Ultimately, our goal is to build AI systems that do what we want them to do. One way of decomposing this is first to define the behavior that we want from an AI system, and then to figure out how to obtain that behavior, which we might call the definition-optimization decomposition. Ambitious value learning aims to solve the definition subproblem. I interpret this post as proposing a different decomposition of the overall problem. One subproblem is how to build an AI system that is trying to do what we want, and the second subproblem is how to make the AI competent enough that it actually does what we want. I like this motivation-competence decomposition for a few reasons:
It isolates the major, urgent difficulty in a single subproblem. If we make an AI system that tries to do what we want, it could certainly make mistakes, but it seems much less likely to cause eg. human extinction. (Though it is certainly possible, for example by building an unaligned successor AI system, as mentioned in the post.) In contrast, with the definition-optimization decomposition, we need to solve both specification problems with the definition and robustness problems with the optimization.

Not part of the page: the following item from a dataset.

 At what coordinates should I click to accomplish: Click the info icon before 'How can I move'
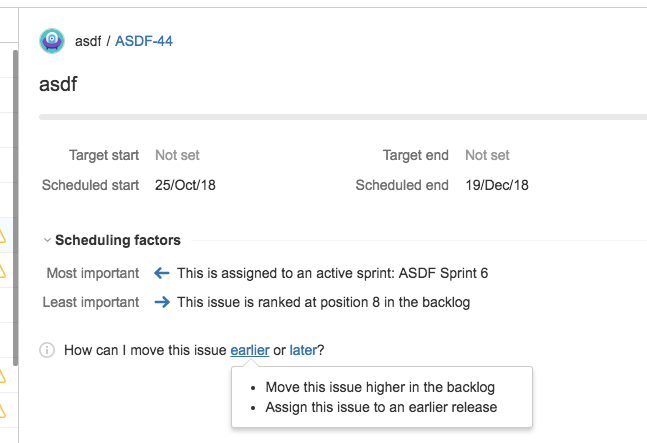coord(46,350)
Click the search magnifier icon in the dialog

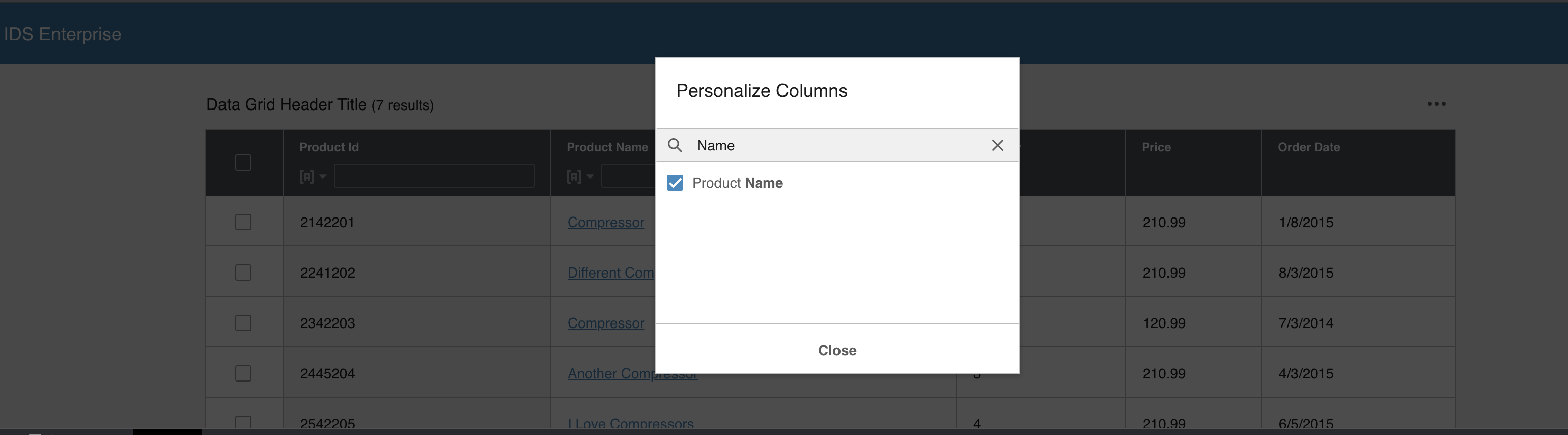point(675,146)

Humans seem to solve the motivation subproblem, whereas humans don’t seem to solve either the definition or the optimization subproblems. I can definitely imagine a human legitimately trying to help me, whereas I can’t really imagine a human knowing how to derive optimal behavior for my goals, nor can I imagine a human that can actually perform the optimal behavior to achieve some arbitrary goal.
It is easier to apply to systems without much capability, though as the post notes, it probably still does need to have some level of capability. While a digit recognition system is useful, it doesn’t seem meaningful to talk about whether it is “trying” to help us.

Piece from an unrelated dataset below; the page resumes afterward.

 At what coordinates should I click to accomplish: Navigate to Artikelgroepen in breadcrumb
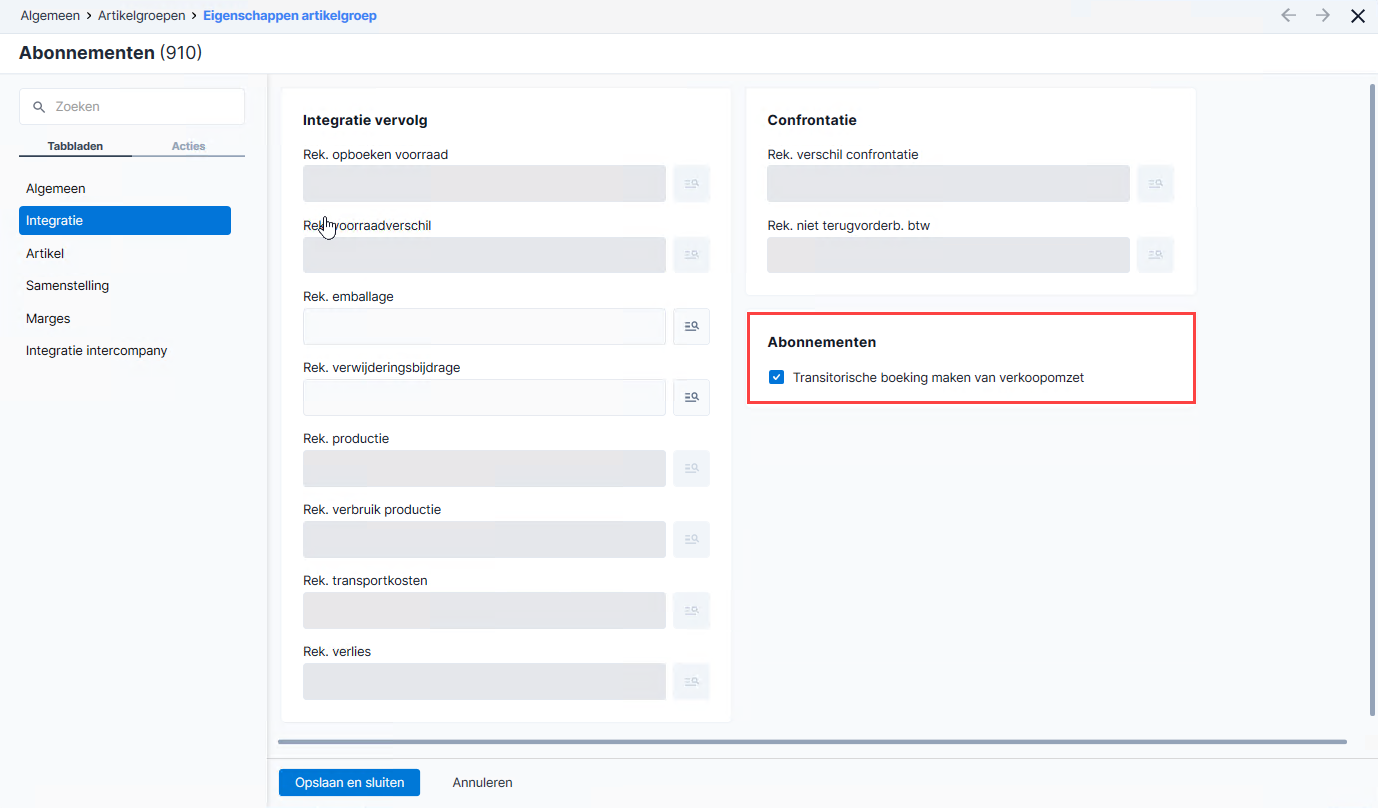coord(141,16)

Relatedly, the safety guarantees seem to degrade more slowly and smoothly. With definition-optimization, if you get the definition even slightly wrong, Goodhart’s Law suggests that you can get very bad outcomes. With motivation-competence, I’ve already argued that incompetence probably leads to small problems, not big ones, and slightly worse motivation might not make a huge difference because of something analogous to the basin of attraction around corrigibility. This depends a lot on what “slightly worse” means for motivation, but I’m optimistic.
We’ve been working with the definition-optimization decomposition for quite some time now by modeling AI systems as expected utility maximizers, and we’ve found a lot of negative results and not very many positive ones.
The motivation-competence decomposition accommodates interaction between the AI system and humans, which definition-optimization does not allow (or at least, it makes it awkward to include such interaction).
The cons are:
It is imprecise and informal, whereas we can use the formalism of expected utility maximizers for the definition-optimization decomposition.
There hasn’t been much work done in this paradigm, so it is not obvious that there is progress to make.
I suspect many researchers would argue that any sufficiently intelligent system will be well-modeled as an expected utility maximizer and will have goals and preferences it is optimizing for, and as a result we need to deal with the problems of expected utility maximizers anyway. Personally, I do not find this argument compelling, and hope to write about why in the near future. ETA: Written up in the chapter on Goals vs Utility Functions in the Value Learning sequence, particularly in Coherence arguments do not imply goal-directed behavior.
they expected it not to transfer well to domains involving long term planning and hidden information.
AGZ was doing some long term planning (over the timescale of a Go game), and had no hidden information. It certainly was not clear whether similar techniques would work when trajectories were tens of thousands of steps long instead of hundreds. Similarly it wasn’t clear how to make things work with hidden information—you could try the same thing but it was plausible it wouldn’t work.
I didn’t see why it wouldn’t be able to handle hidden information or long term planning.
Yeah, I agree with this. This sounds mostly like a claim that it is more computationally expensive to deal with hidden information and long term planning.
Is this significantly different from AGZ?
Yes. There’s no Monte-Carlo Tree Search, because they want the agent to learn from experience (so the agent is not allowed to simulate how the game would go, because it doesn’t know the rules). The reward function is shaped, so that the agent actually gets feedback on how it is doing, whereas AGZ only had access to the binary win/loss signal. But I think it’s fair to say that it’s the same genre of approach.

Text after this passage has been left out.